Givre, gelée et verglas, telles sont les suites de cette vague de froid qui sévit en Kabylie. Malheureusement, ces phénomènes provoquent d’énormes dégâts pour l’agriculture.
La gelée dénommée localement « Aggris Averkan » (la gelée noire) dont la répercussion et les effets, notamment le tissu végétal, sont identiques à ceux de l’acide, plus particulièrement sur les pousses des céréales qui commencent à germer, les bourgeons et les fleurs des arbres fruitiers. Les jeunes plants des pâturages et les vergers des maraîchers, non protégés, n’en sont pas épargnés.
L’ensemble des plantations seront durement affectées par cette gelée qui ne disparaîtra qu’après la fonte totale des neiges qui risque de durer jusqu’à la fin du mois de mars. Le seul espoir de voir disparaître rapidement la grive et le verglas, est l’arrivée des chutes répétées de pluies qui réduiront ces phénomènes néfastes.

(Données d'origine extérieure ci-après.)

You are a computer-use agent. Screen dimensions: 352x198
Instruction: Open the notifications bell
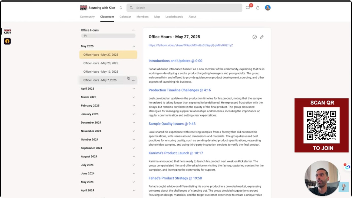[258, 8]
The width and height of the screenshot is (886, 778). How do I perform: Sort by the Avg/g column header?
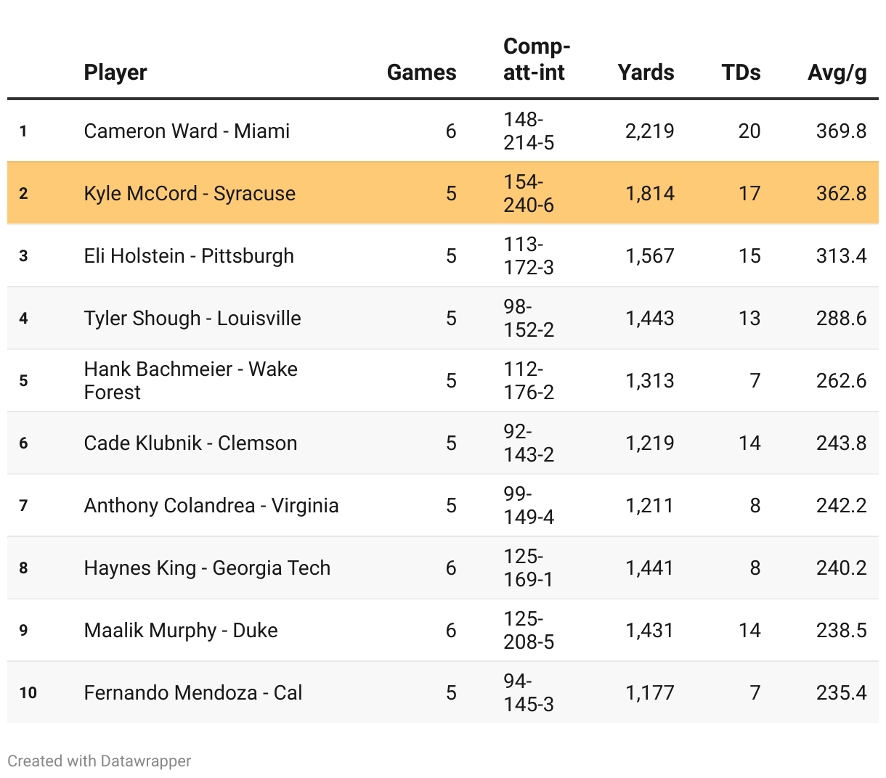pyautogui.click(x=837, y=73)
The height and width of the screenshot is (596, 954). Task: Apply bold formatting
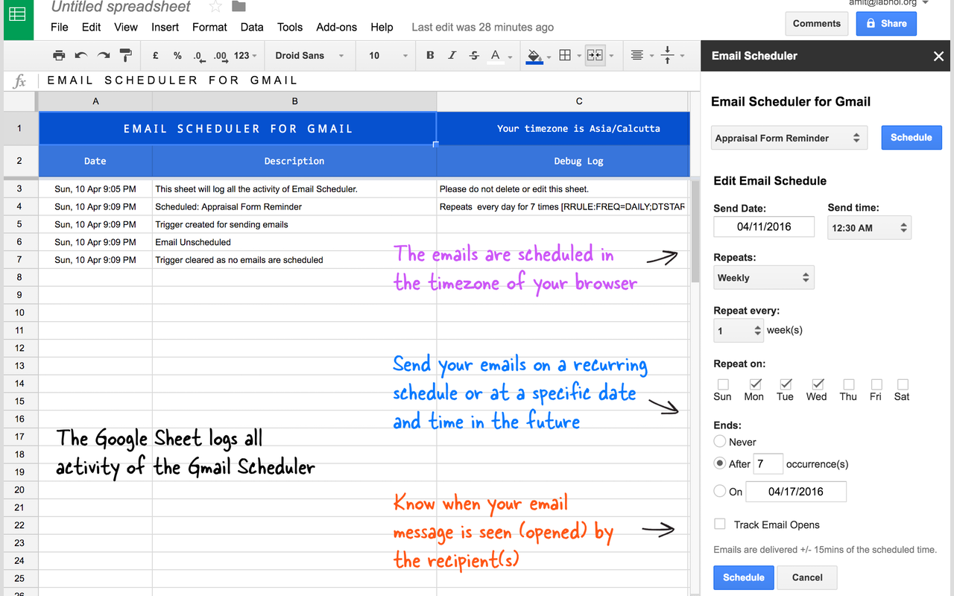pyautogui.click(x=430, y=55)
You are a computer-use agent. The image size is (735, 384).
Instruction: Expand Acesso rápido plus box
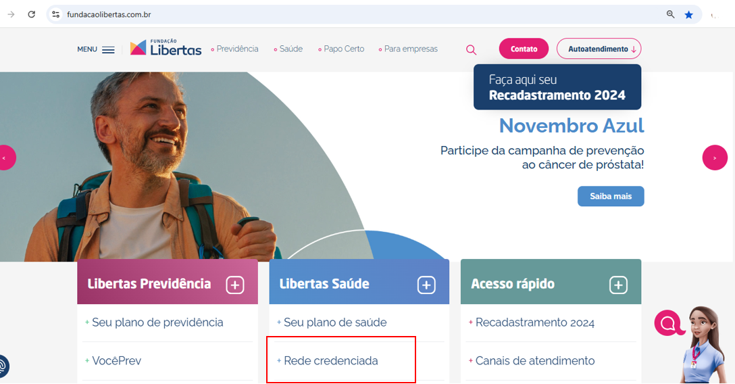click(618, 285)
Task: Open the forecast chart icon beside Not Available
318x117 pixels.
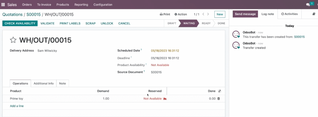Action: [165, 99]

Les pluies, en plus d’effacer leurs traces, accéléreraient le processus de la fonte de la neige. Pour le verglas, en plus des dégâts qu’il cause sur l’agriculture, il constitue un véritable danger pour la circulation routière qui enregistre une sensible augmentation d’accidents, notamment durant les premières heures des matinées et cela en parallèle à de fréquentes chutes de piétons qui engendrent pour la plupart des fractures aux victimes. Le climat, durant la manifestation de ces trois éléments, est dénommé « lejriha », un climat pour lequel nos ancêtres n’ont trouvé aucune parade, sinon de le subir impuissamment et évaluer les dégâts à la fin de sa période. Notons que le seul effet positif de la gelée concerne les champignons en les faisant sortir de leur système d’incubation de sous terre.